A nurse is planning discharge teaching for a 21-year-old client with a new diagnosis of ulcerative colitis. When planning family assessment, the nurse should recognize that which of the following factors will likely have the greatest impact on the client's coping after discharge?
The family's ability to provide emotional support. Explanation: Emotional support from the family is key to the client's coping after discharge. A 21-year-old would be expected to self-manage the prescribed medication regimen and the family would not be primarily responsible for monitoring the client's health status. It is highly beneficial if the family is willing and able to accommodate the client's dietary needs, but emotional support is paramount and cannot be solely provided by the client alone.
The nurse is assigned to care for a patient 2 days after an appendectomy due to a ruptured appendix with resultant peritonitis. The nurse has just assisted the patient with ambulation to the bedside commode when the patient points to the surgical site and informs the nurse that "something gave way." What does the nurse suspect may have occurred?
Wound dehiscence has occurred. Explanation: Any suggestion from the patient that an area of the abdomen is tender or painful or "feels as if something just gave way" must be reported. The sudden occurrence of serosanguineous wound drainage strongly suggests wound dehiscence (see Chapter 19).
A nursing assessment of a client with peritonitis reveals hypotension, tachycardia, and signs and symptoms of dehydration. What else would the nurse expect to find?
severe abdominal pain with direct palpation or rebound tenderness. Explanation: Peritonitis decreases intestinal motility and causes intestinal distention.
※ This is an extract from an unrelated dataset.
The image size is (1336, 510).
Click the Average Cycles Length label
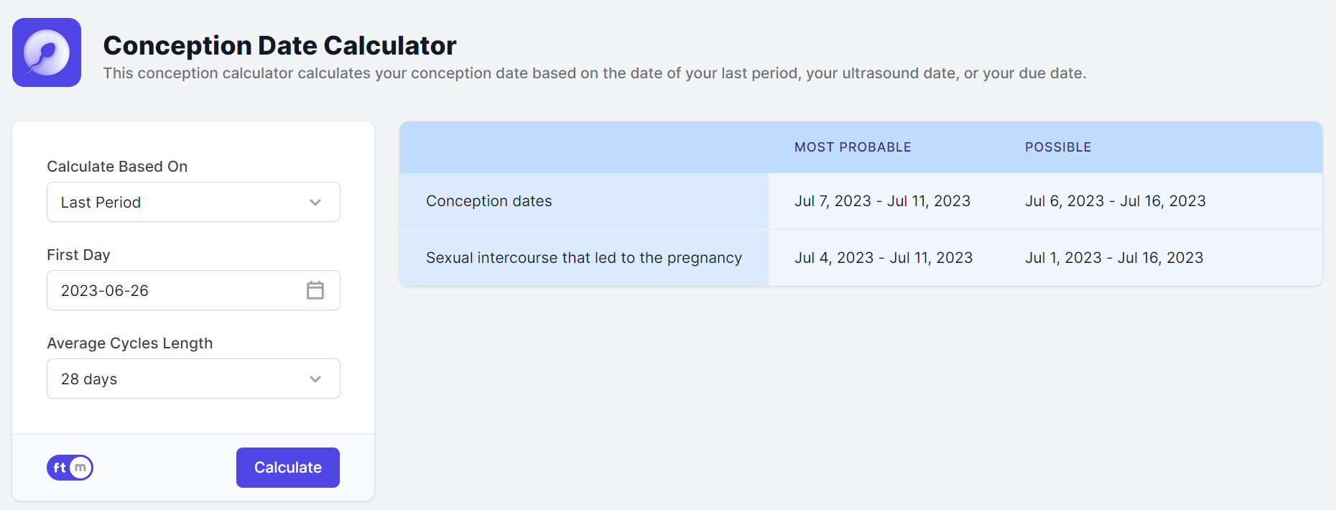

A classic sign of peritonitis is a sudden, diffuse, severe abdominal pain that intensifies in the area of the underlying causative disorder (i.e., appendicitis, diverticulitis, ulcerative colitis, a strangulated obstruction). The client may also have rebound tenderness. Tenderness and pain in the right upper abdominal quadrant suggest cholecystitis. Jaundice and vomiting are signs of cirrhosis of the liver. Rectal bleeding or a change in bowel habits may indicate colorectal cancer.
The nurse teaches the patient whose surgery will result in a sigmoid colostomy that the feces expelled through the colostomy will be
solid. Explanation: With a sigmoid colostomy, the feces are solid. With a descending colostomy, the feces are semimushy. With a transverse colostomy, the feces are mushy. With an ascending colostomy, the feces are fluid.